The rule, which took effect in January, is designed to prevent men's D-I coaches from attending or running elite camps for the purposes of recruiting children as young as 11 years old.

Giving the "emergency legislation" its teeth is a clause that defines anyone who has begun seventh grade and beyond as a "prospective student-athlete." Thus, it applies NCAA regulations to how coaches can contact those prospects. (The previous cutoff point at which the NCAA had oversight of the recruitment process was ninth grade.)

Schools such as USC, UCLA and Kentucky have in recent years gotten verbal commitments from children who had yet to enter high school; multiple recruiting sites have begun ranking middle-school kids as prospects; and the sports camp landscape has widened to target younger athletes and give them the promise that they may one day be a part of March Madness.
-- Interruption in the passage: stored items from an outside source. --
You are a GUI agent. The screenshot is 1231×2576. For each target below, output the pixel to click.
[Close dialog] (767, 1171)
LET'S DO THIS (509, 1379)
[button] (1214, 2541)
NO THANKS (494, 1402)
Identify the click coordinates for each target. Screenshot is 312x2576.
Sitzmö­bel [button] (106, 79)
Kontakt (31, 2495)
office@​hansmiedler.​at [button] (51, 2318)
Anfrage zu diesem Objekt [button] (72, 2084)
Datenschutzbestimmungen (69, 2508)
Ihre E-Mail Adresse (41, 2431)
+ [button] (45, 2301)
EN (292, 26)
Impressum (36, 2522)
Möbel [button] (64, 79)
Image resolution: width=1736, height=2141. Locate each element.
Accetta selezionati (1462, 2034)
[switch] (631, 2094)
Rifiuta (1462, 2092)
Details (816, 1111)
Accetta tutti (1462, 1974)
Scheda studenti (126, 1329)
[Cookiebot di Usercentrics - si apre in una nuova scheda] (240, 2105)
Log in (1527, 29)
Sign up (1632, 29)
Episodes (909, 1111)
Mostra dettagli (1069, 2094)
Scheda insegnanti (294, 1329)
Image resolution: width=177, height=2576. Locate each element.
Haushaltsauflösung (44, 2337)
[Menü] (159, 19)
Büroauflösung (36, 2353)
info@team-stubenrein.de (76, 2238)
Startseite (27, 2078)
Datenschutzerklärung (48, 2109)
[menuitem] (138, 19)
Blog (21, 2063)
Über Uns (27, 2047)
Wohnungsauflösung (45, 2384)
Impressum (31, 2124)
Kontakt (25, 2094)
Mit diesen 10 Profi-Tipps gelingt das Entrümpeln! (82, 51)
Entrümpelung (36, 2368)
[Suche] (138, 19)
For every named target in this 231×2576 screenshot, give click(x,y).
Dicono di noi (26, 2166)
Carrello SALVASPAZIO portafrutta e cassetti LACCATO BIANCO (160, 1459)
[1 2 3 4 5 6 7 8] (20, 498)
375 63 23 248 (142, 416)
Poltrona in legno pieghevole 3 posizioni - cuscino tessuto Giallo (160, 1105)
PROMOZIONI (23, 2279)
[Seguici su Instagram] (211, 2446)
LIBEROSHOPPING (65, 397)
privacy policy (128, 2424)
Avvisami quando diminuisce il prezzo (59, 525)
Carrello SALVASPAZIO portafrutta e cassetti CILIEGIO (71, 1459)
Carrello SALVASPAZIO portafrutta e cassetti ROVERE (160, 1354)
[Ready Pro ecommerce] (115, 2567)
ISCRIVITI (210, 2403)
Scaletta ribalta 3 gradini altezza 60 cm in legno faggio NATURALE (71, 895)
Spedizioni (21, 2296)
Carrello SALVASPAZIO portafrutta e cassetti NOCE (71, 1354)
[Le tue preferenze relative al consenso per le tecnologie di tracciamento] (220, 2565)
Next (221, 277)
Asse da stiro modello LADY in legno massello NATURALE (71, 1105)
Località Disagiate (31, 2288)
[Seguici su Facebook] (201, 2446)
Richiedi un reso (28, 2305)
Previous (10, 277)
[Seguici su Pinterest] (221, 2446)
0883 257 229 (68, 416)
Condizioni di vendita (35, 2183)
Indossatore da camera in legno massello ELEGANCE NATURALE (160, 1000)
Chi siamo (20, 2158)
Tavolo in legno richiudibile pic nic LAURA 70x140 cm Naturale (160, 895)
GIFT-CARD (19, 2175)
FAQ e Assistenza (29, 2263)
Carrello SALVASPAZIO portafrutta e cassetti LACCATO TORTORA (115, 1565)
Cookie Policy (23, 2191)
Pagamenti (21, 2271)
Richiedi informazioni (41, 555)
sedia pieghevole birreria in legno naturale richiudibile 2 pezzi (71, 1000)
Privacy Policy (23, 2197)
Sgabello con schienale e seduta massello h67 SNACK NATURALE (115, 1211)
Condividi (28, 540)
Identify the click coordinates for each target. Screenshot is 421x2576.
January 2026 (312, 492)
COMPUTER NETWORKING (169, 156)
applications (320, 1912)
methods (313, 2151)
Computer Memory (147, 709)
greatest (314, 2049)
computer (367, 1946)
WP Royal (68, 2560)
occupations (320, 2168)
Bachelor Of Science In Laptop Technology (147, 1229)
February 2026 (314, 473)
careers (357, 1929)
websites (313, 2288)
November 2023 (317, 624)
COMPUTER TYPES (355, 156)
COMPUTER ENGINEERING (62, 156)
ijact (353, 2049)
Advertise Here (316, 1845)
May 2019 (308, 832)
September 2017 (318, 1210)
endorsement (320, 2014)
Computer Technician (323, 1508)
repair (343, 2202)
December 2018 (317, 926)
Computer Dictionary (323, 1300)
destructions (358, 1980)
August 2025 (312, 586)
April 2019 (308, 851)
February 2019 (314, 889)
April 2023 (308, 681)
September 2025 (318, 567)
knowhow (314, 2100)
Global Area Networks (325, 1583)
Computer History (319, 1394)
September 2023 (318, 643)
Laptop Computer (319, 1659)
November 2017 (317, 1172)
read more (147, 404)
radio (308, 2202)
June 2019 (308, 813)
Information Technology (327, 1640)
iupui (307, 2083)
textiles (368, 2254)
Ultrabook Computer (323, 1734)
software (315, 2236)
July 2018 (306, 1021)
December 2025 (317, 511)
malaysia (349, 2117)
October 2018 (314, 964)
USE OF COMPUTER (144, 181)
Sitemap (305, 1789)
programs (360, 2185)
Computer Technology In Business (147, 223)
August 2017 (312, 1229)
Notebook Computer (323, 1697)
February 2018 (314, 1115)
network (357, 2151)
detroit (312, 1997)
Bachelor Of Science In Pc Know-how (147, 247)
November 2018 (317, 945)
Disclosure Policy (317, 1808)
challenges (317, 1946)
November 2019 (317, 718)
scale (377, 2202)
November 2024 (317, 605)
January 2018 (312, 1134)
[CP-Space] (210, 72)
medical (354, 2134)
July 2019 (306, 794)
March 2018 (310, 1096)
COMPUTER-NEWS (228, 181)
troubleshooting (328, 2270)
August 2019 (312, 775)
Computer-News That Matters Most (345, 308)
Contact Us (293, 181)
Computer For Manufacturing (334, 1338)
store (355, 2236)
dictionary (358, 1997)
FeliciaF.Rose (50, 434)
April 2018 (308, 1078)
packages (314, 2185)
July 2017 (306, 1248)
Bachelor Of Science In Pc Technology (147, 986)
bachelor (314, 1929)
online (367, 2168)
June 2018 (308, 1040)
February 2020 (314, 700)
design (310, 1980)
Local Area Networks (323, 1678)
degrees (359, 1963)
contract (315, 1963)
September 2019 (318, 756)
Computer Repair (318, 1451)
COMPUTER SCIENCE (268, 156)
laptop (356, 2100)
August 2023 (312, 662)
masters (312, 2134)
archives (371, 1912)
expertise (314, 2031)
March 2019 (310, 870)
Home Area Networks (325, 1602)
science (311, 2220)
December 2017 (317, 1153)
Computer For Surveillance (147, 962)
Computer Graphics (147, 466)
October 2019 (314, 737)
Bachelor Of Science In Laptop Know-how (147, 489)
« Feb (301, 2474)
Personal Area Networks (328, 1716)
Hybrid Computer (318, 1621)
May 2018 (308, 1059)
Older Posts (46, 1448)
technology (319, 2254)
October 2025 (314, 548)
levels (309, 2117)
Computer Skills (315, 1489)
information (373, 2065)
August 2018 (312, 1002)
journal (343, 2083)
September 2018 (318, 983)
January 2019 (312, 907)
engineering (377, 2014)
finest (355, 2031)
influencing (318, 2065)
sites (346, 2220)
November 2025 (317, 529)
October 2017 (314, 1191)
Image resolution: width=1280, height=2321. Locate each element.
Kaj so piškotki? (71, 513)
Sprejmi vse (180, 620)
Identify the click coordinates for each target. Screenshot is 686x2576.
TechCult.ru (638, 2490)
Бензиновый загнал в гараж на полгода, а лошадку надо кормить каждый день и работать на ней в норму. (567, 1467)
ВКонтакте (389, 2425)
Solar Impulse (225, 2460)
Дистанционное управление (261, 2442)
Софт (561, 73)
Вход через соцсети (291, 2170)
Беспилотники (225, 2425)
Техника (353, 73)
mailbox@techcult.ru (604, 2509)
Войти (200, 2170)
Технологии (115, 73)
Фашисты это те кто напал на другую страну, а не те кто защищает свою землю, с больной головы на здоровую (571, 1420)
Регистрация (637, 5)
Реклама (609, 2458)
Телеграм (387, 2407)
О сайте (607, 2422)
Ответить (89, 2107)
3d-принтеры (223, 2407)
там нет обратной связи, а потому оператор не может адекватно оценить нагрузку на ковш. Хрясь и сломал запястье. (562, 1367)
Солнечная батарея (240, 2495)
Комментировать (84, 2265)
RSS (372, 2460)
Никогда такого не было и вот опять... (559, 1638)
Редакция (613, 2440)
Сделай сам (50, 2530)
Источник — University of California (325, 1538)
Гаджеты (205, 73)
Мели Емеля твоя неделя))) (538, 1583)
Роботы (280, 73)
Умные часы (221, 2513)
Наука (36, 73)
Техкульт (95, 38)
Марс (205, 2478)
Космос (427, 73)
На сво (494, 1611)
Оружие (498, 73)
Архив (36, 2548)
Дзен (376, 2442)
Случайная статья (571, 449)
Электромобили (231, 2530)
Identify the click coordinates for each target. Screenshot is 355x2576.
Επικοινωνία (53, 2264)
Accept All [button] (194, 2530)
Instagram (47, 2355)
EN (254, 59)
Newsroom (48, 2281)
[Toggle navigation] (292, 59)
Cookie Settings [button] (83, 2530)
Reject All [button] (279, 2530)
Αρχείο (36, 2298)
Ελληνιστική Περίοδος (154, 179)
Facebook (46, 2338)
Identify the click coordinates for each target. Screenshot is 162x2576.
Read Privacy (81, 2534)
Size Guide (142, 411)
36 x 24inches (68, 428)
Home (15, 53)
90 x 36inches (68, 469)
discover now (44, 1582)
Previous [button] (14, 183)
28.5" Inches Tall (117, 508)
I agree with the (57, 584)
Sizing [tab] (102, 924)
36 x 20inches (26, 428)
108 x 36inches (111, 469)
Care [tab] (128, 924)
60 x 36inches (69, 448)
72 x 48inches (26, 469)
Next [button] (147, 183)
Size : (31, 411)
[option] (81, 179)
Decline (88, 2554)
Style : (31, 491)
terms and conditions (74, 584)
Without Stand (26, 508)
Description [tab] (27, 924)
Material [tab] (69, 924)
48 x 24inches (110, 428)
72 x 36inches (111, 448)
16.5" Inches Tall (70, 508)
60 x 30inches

Consider the following marketing message from the Jr. Phenom Camp, which targets 100 elite players per grade level right down to the high school class of 2016 (current fifth-graders): "The Jr. Phenom Camp, sponsored by adidas, brings a 20-year tradition of high school all-star camps to the grassroots level, providing valuable instruction, and a platform for many college and WNBA players of tomorrow."

A second new rule prevents other individuals associated with men's basketball prospects - such as hired recruiters - from speaking or presenting at non-institutional camps.

According to Associated Press reports, Joe D'Antonio, chair of the council and associate commissioner of the Big East Conference, said at the time that the rules changes reflected an ongoing concern for the welfare of young athletes in the recruiting process, adding, "It's a little scary only because - we talked about this - where does it stop?"